::: Quoted passage :::

There’s reason to doubt the accuracy of a 2016 Harper’s Magazine op-ed quote from John Ehrlichman, President Richard Nixon’s domestic policy chief, written by reporter Dan Baum. Baum quoted Ehrlichman from an interview in 1994, essentially claiming that the Nixon Administration attacked its imagined opponents — blacks seeking their civil rights, and the political Left seeking an end to the Vietnam War — by creating the “War on Drugs”, making drug use into the most dangerous crime in America, and thus locking up an inordinate number of students, Leftists, and blacks — not for their political beliefs but for their lifestyles.
From that Ehrlichman quote:
“You understand what I’m saying? We knew we couldn’t make it illegal to be either against the war or black, but by getting the public to associate the hippies with marijuana and blacks with heroin, and then criminalizing both heavily, we could disrupt those communities. We could arrest their leaders, raid their homes, break up their meetings, and vilify them night after night on the evening news. Did we know we were lying about the drugs? Of course we did.”
It’s possible Ehrlichman was inventing facts… and it’s possible Baum related the interview incorrectly. It’s also possible that the quote is absolutely accurate.
If we look at the history of incarceration during the Nixon Administration, however, we don’t see an increase in incarceration during Nixon’s time on office. In fact, the historical timelines I’ve come across suggest that combined state and federal incarceration levels remained relatively stable during the Nixon years (1968-1974). Here’s a graph provided by the Sentencing Project.

:::

_Objective a_
In the passage on the Ehrlichman quote, write out the words starting at "There’s reason to" and ending at "for their lifestyles.", putting "journalist" in place of "reporter".

::: Material provided :::

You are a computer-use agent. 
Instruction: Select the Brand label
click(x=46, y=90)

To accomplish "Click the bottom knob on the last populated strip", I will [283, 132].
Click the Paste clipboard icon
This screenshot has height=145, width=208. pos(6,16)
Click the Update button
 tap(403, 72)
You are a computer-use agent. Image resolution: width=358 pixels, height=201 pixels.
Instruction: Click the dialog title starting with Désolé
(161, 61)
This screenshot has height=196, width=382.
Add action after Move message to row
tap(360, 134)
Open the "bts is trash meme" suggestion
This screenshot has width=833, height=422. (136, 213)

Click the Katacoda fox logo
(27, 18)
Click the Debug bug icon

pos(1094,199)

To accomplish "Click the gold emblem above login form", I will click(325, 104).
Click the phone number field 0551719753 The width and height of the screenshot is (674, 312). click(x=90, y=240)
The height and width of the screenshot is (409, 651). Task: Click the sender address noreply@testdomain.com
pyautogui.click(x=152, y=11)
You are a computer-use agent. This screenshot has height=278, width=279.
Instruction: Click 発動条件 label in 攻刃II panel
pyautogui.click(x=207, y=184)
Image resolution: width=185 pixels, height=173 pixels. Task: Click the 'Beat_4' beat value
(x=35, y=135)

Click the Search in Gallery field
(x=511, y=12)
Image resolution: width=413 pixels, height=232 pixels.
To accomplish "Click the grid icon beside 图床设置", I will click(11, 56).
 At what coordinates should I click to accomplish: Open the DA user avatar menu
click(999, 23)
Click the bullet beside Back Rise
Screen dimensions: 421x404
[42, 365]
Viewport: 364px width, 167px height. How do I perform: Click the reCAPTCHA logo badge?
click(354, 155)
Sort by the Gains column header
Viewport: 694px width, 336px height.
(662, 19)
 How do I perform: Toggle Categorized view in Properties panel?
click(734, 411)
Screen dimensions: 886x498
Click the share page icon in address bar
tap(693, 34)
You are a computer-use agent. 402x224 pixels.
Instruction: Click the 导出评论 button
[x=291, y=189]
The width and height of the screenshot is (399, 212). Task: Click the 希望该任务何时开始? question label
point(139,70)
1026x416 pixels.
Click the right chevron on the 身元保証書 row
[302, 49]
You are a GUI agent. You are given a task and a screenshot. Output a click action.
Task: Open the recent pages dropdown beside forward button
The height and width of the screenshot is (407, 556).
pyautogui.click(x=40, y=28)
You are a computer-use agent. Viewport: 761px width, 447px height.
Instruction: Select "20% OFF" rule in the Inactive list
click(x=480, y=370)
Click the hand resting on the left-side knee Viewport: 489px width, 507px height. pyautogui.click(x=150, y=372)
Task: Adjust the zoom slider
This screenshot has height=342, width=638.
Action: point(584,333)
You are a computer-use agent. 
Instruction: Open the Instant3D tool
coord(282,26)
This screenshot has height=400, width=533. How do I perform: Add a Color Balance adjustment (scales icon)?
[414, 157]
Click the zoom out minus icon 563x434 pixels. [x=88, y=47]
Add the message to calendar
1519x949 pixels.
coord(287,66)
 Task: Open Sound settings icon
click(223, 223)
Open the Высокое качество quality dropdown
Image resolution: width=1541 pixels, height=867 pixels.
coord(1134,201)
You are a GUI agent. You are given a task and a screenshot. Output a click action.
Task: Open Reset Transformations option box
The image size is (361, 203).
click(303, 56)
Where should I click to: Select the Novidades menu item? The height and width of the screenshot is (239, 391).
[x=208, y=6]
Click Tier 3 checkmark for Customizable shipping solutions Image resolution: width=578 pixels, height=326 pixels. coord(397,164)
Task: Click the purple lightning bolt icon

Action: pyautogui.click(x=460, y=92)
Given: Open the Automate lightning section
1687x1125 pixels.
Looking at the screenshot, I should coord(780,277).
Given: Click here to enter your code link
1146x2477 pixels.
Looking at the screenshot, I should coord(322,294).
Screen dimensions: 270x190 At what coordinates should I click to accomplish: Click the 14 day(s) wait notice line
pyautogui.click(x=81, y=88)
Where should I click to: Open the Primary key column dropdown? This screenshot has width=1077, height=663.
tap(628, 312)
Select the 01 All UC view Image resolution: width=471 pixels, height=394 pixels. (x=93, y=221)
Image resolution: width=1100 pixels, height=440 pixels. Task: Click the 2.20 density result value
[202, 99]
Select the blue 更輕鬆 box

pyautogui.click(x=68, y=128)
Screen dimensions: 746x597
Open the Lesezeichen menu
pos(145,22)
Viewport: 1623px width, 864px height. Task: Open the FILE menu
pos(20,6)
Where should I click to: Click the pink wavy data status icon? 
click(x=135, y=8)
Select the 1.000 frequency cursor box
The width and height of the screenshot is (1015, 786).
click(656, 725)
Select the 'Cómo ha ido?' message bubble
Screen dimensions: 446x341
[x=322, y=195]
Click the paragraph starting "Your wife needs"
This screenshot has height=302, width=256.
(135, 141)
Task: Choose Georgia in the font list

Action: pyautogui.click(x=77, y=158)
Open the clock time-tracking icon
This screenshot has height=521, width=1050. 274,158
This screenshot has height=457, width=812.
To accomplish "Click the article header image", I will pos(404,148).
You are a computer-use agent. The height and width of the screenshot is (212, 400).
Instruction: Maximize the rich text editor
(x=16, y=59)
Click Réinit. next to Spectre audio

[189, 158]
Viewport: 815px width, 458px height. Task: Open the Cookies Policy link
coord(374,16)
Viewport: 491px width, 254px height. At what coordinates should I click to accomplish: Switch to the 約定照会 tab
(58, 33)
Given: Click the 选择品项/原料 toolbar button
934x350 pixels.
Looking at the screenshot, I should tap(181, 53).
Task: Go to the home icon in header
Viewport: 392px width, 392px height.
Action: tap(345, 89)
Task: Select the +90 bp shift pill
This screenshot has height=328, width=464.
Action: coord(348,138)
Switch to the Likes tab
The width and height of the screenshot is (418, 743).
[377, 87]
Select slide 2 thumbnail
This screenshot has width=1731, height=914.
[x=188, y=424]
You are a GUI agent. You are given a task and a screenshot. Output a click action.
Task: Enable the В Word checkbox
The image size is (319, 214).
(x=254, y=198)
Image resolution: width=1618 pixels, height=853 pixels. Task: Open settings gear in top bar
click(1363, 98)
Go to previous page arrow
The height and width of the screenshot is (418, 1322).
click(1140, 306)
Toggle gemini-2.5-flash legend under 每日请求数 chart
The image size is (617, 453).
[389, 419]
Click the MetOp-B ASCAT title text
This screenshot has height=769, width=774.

:::

_Objective b_
Make a Markdown table from the records, starting at the line containing "You are a computer-use agent. Viewport: 761px" and ending at the line containing "coord(282,26)". Use an n column for the row number and a Line column for the line itself, and omit blank lines.

_Full response a_
There’s reason to doubt the accuracy of a 2016 Harper’s Magazine op-ed quote from John Ehrlichman, President Richard Nixon’s domestic policy chief, written by journalist Dan Baum. Baum quoted Ehrlichman from an interview in 1994, essentially claiming that the Nixon Administration attacked its imagined opponents — blacks seeking their civil rights, and the political Left seeking an end to the Vietnam War — by creating the “War on Drugs”, making drug use into the most dangerous crime in America, and thus locking up an inordinate number of students, Leftists, and blacks — not for their political beliefs but for their lifestyles.

_Full response b_
| n | Line |
|---|---|
| 1 | You are a computer-use agent. Viewport: 761px width, 447px height. |
| 2 | Instruction: Select "20% OFF" rule in the Inactive list |
| 3 | click(x=480, y=370) |
| 4 | Click the hand resting on the left-side knee Viewport: 489px width, 507px height. pyautogui.click(x=150, y=372) |
| 5 | Task: Adjust the zoom slider |
| 6 | This screenshot has height=342, width=638. |
| 7 | Action: point(584,333) |
| 8 | You are a computer-use agent.  |
| 9 | Instruction: Open the Instant3D tool |
| 10 | coord(282,26) |